De alguna manera sí. Son parte esencial en la construcción de la novela. Y no sólo de la novela, sino que aún son el soporte que mantiene esta historia viva. Si esas mujeres no hubieran estado allí afuera, si hubieran dicho “muchas gracias, ya nos vamos y aquí se acabó todo”, la historia se hubiera olvidado, la misma prensa la hubiera olvidado. Sin embargo, ese tesón suyo mantiene la historia viva. ¿Cuántos años han pasado? Y ellas siguen ahí. Siguen siendo esos tablones que sostienen no sólo la novela, sino toda esta historia, y también sostienen el reclamo de mejores condiciones de trabajo. De veras que da mucha tristeza que tantos hombres que arriesgan la vida están con unos salarios muy por debajo del que deberían de recibir por el rango de riesgo que están corriendo, que la minera no se preocupe por proveer esos elementos que aseguren y garanticen, en la medida de lo posible, su integridad. Yo entiendo que puede haber accidentes, pero no tener mediciones de gas metano, con transformadores en condiciones no óptimas, no tener la cuerda de vida para que los mineros puedan salir u orientarse dentro de la oscuridad… Es decir, muchos de los elementos que en las “normas” la Secretaría del Trabajo dio por buenos cuando no estaban bien. Entonces, yo creo que la voz de esas mujeres todavía resuena en todo este sistema de la extracción del carbón.
Bernardo se encuentra en una cantina con Indalecio, uno de los mineros que sobrevivió con quemaduras, quien además tiene pesadillas y lo asalta la muerte de sus compañeros. Esta relación me recuerda a otra frase: “La memoria de los muertos se queda estampada para siempre, es imposible desprenderla de la piel”.

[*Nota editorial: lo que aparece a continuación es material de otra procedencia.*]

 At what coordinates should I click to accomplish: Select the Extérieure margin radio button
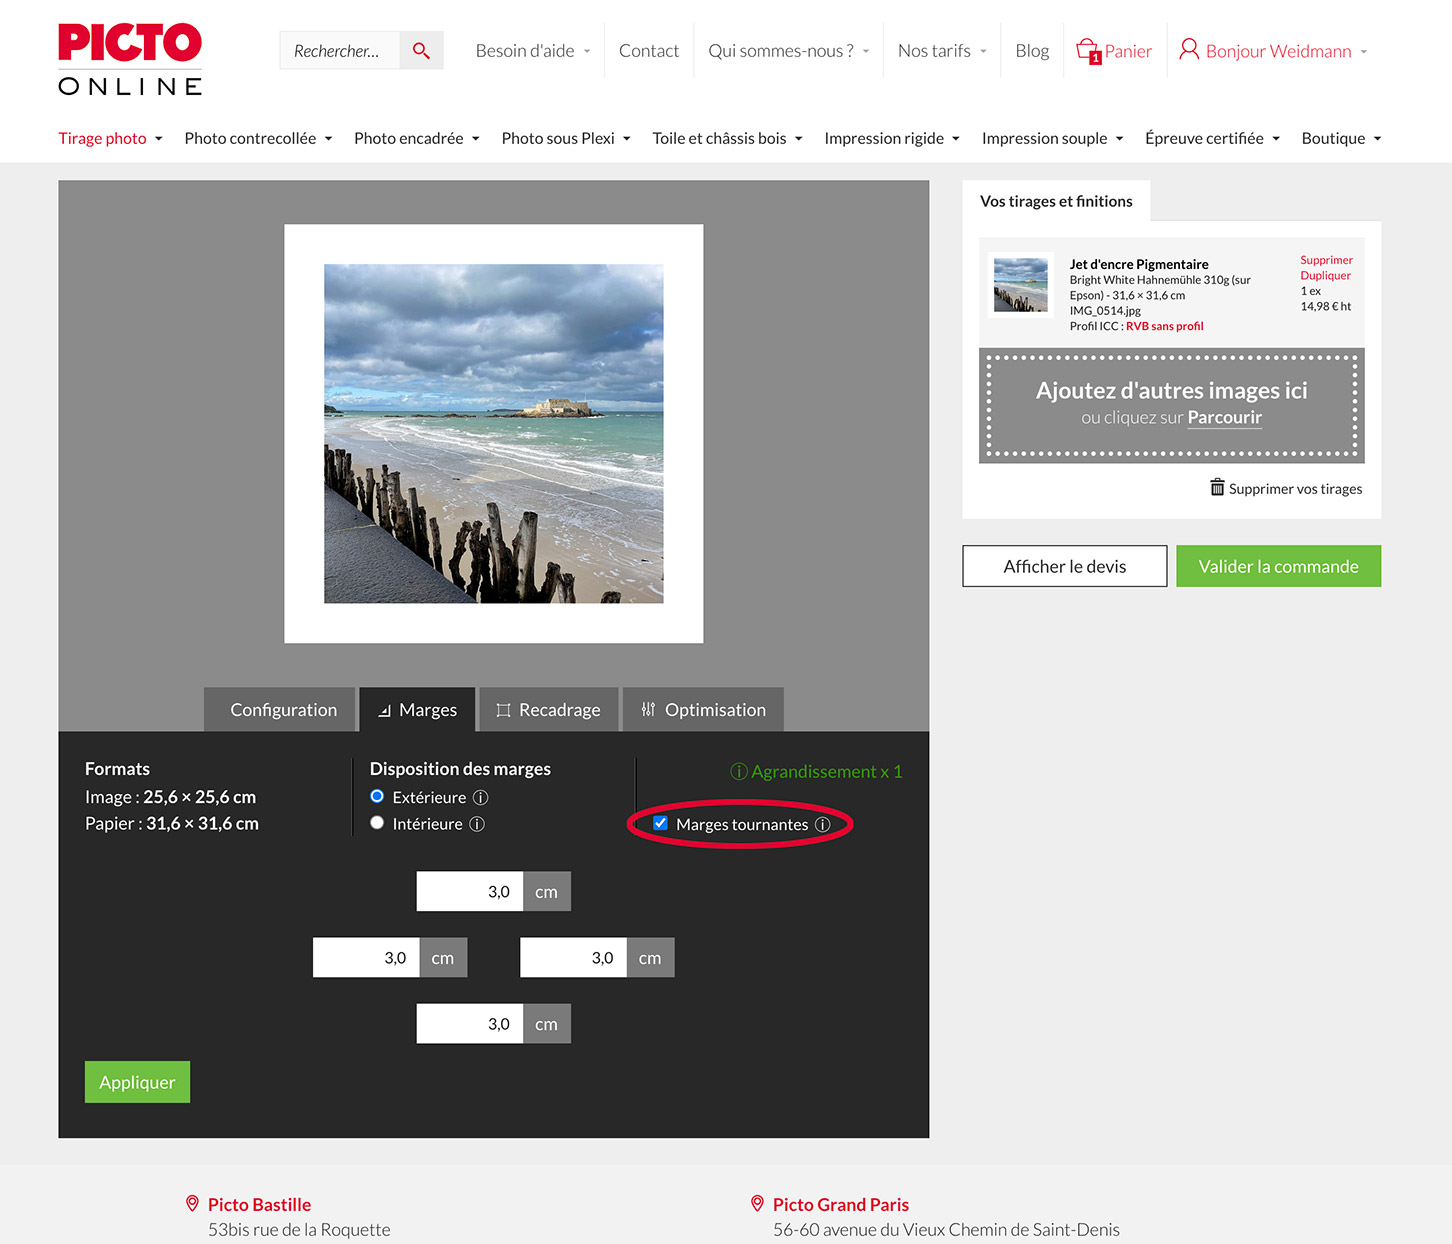click(x=377, y=796)
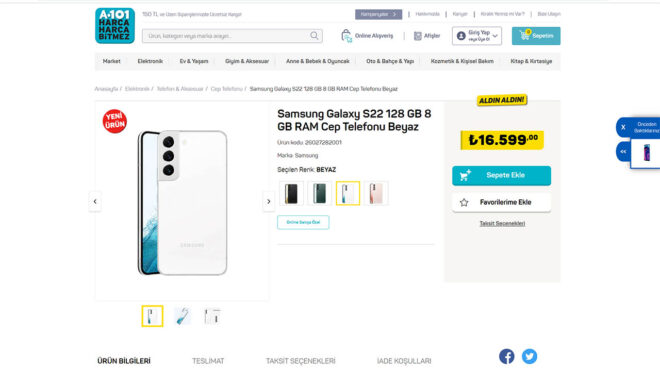
Task: Select the pink color option
Action: 376,193
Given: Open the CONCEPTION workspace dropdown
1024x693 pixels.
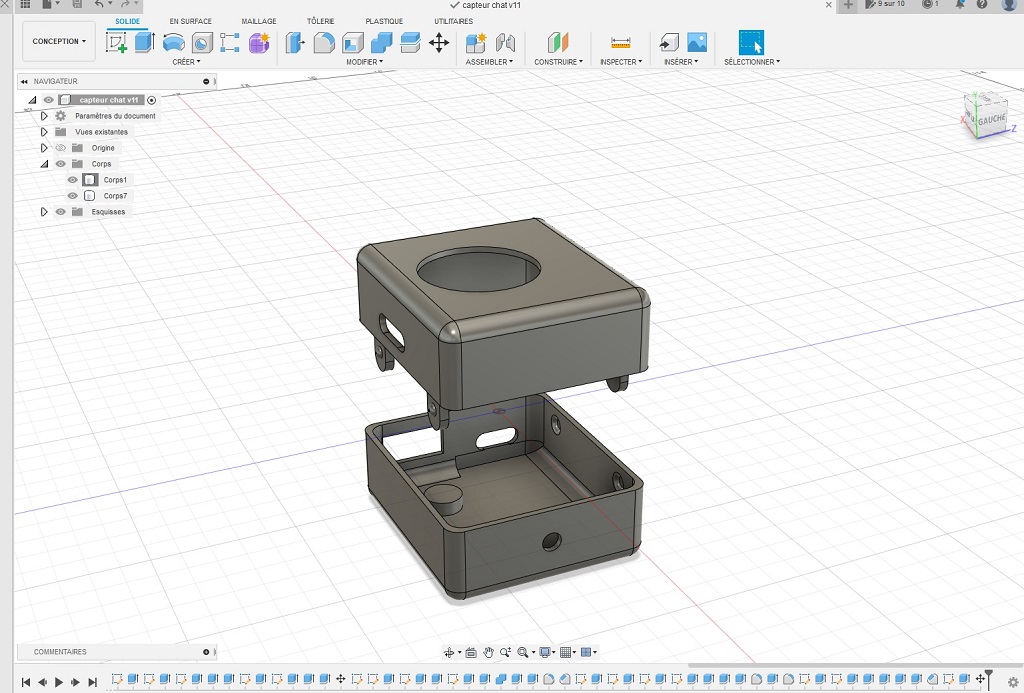Looking at the screenshot, I should point(59,42).
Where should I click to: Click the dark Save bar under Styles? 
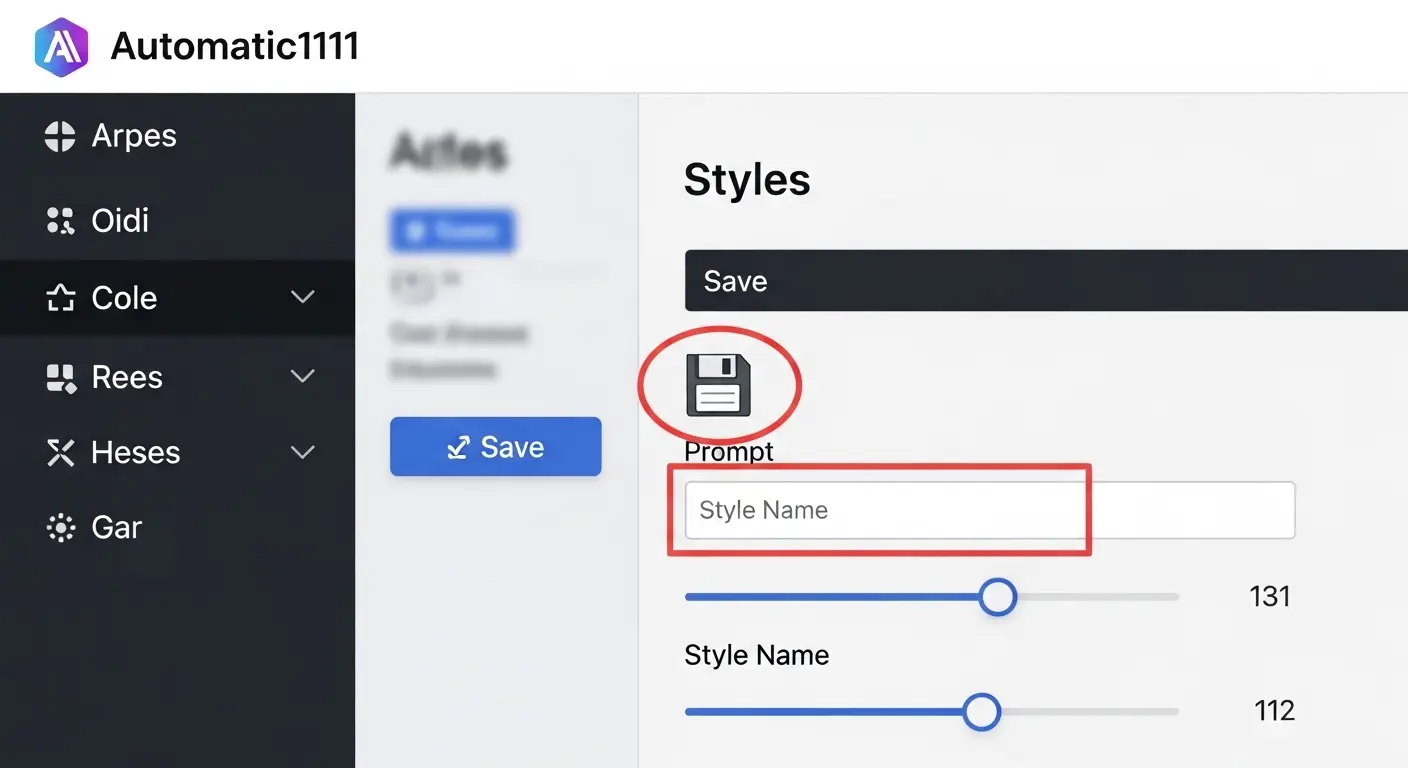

Yo no pude entrevistar personalmente a los mineros que sobrevivieron, pero recurrí a otras fuentes que los habían entrevistado, a testimonios directos de ellos que dejaron por escrito, y de esta manera construí a Indalecio, con todos estos testimonios. Estas expresiones son fruto de esta reflexión, de lo que dijeron en su momento: “Hay noches que me despierto y tengo esta angustia, que hubiera preferido quedarme con ellos. Oigo sus voces todo el tiempo, los oigo en la mina, los oigo”. Esa imposibilidad de volver a trabajar por el shock postraumático y de seguir viendo a los muertos. No hay esa disociación; siguen unidos a la mina, siguen unidos a los muertos. Fueron pocos sobrevivientes y a algunos los dejaron sus familias porque ya quedaron muy mal psicológicamente. Todos estos elementos que estaban en los testimonios, yo los incorporé a Indalecio; es la suma de todos ellos.
¿Debemos reconciliarnos ante la tragedia?
Ay, qué pregunta tan difícil. Yo creo que no podemos evitar la aceptación de lo que sucedió, porque ya no hay manera de cambiarlo. Tenemos que reconciliarnos desde el dolor, ver hacia adelante y a lo que se puede hacer para evitar este tipo de tragedias. La reconciliación no va a venir si esas condiciones de trabajo no mejoran. No hay manera de reconciliación mientras haya accidentes por falta de cuidado de las mineras, no hay manera de que pueda haber esa sanación. Podemos aceptar lo que sucedió, pero mientras siga ocurriendo no podremos reconciliarnos. Necesitamos volver a alumbrar estas situaciones de trabajo, lo que está sucediendo en esa zona —que la mayoría del país ni siquiera sabe que existe— y que esto sirva para algo, que estas muertes puedan evitar las muertes de otros mineros.
Tras la publicación de Carbón rojo, ¿sigues cubierta por el polvo negro de Nueva Rosita?
Sigo cubierta por el polvo negro de Rosita... yo no sé si decir que es el polvo negro o una historia que siempre va a estar ahí. Me buscan, se acercan y me dan las gracias por haberla escrito, me agradecen que haya mencionado toda esta situación, pero ese polvo va a seguir ahí, vuelvo a lo mismo, hasta que las cosas cambien. Claro, es muy difícil aspirar a que el esfuerzo tan aislado de una novela pueda cambiar las políticas de una empresa como Grupo México, que es un grupo fuertísimo. Pero espero que sí aporte algo de luz, que haga reflexionar y tomar conciencia, porque de verdad es muy doloroso.